• Estratto del testo:
/---

I traslochi sono molto forti per la psiche, addirittura pari a un parto si dice. Trovo consona questa affermazione,  quando cambiamo casa, chiudiamo per sempre una porta aperta tante volte, dove è passata gran parte della nostra vita. 

A me è preso un nodo alla gola, tre anni fa, quando  ci siamo trasferiti da un quartiere periferico, in uno più centrale. Eppure lasciavo il mio appartamento, per uno più bello e meglio posizionato! 

Marianna mi ha confidato emozioni che sono state anche mie, ossia un misto d’infame e di gradevole insieme, quando si è trovata sola, in quelle mura nuove. 

E’ stato bello rivederla, ricordare i nostri pomeriggi al parco adiacente alla scuola, che all’epoca ci sembravano infiniti. I nostri bambini non volevano mai smettere di giocare, e andavamo via quando il sole tramontava. Spesso qualche nonna, pensava che mio figlio fosse il suo, visto che lei è come lui,  pelle chiara e capelli biondi.

Così mentre stavamo annegando in una nostalgia materna, ad un tratto sono apparsi i nostri ragazzi, salutandoci perché andavano al mare. 

Ho osservato Francesco, che non vedevo da un pò. Da piccolo che era, le sue gambe sono diventate lunghe e ben tornite, dal molto sport praticato. Le spalle  larghe, dritte e imponenti, e qualche pelo sulle guance, sparso come fosse una manciata di pepe, annuncia la futura barba scura. L’ho sempre trovato bello, ma adesso quest’aria matura, e qualche imperfezione a quel volto armonioso, come il naso  più lungo, la mandibola  pronunciata, lo rendono più interessante.

\---

(Una serie di dati)
/---

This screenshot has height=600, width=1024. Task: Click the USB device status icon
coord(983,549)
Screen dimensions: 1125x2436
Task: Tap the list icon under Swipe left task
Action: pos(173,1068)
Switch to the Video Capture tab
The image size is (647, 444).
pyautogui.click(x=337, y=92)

\---

• Azioni richieste:
**1)** Nel testo sul trasloco, a che cosa si dice che un trasloco sia pari per la psiche?
**2)** Prosegui il testo sul trasloco a partire dall'ultima frase.

• Risposte per compito:
**1)** A un parto.

**2)**
Mio figlio invece ha ancora  il volto regolare di un bambino. Biondo e di struttura esile, sembrava al suo fianco, se non il fratello minore, perché è  più alto di lui, sicuramente un elemento debole, vicino al forte.

Durante i sette giorni che ha trascorso con noi, Edoardo spesso silenzioso, è diventato loquace a tavola, sorridente. Il carattere socievole dell’amico, ha contagiato anche lui.  Eppure Francesco non ha passato un anno sereno, ha sofferto parecchio questo inverno per la morte del cane, e del nonno, nel giro di pochi mesi. Nonostante questo, mi ha detto sua madre, lui riesce a trarre il meglio da ciò che ha nel presente. Una dote questa che Edo non ha, perché qualsiasi cosa  gli vada storta, altera il suo precario equilibrio, rendendolo ancora più chiuso e malinconico. 

Ho pensato che fosse un vero peccato, che si frequentassero così poco, visto che a lui, stare accanto a Francesco gli fa bene. Licei diversi, sport differenti, hanno inevitabilmente causato tra loro una distanza. Però mentre mettevo nel forno un bel ciambellone al cioccolato,  per la loro colazione del mattino, ho sentito una ventata di buon umore, all’idea che ora lui si è trasferito a  pochi minuti in auto, da dove abitiamo noi. Le probabilità che si frequentano di più, mi dicevo aumenteranno. 

Spesso negli anni mi sono preoccupata che mio figlio, con il suo carattere schivo, non avesse abbastanza amici. Poi quest’anno, al terzo anno di liceo, è iniziato a uscire la sera, anche se i suoi compagni, lo facevano da molto prima, e mi sono tranquillizzata.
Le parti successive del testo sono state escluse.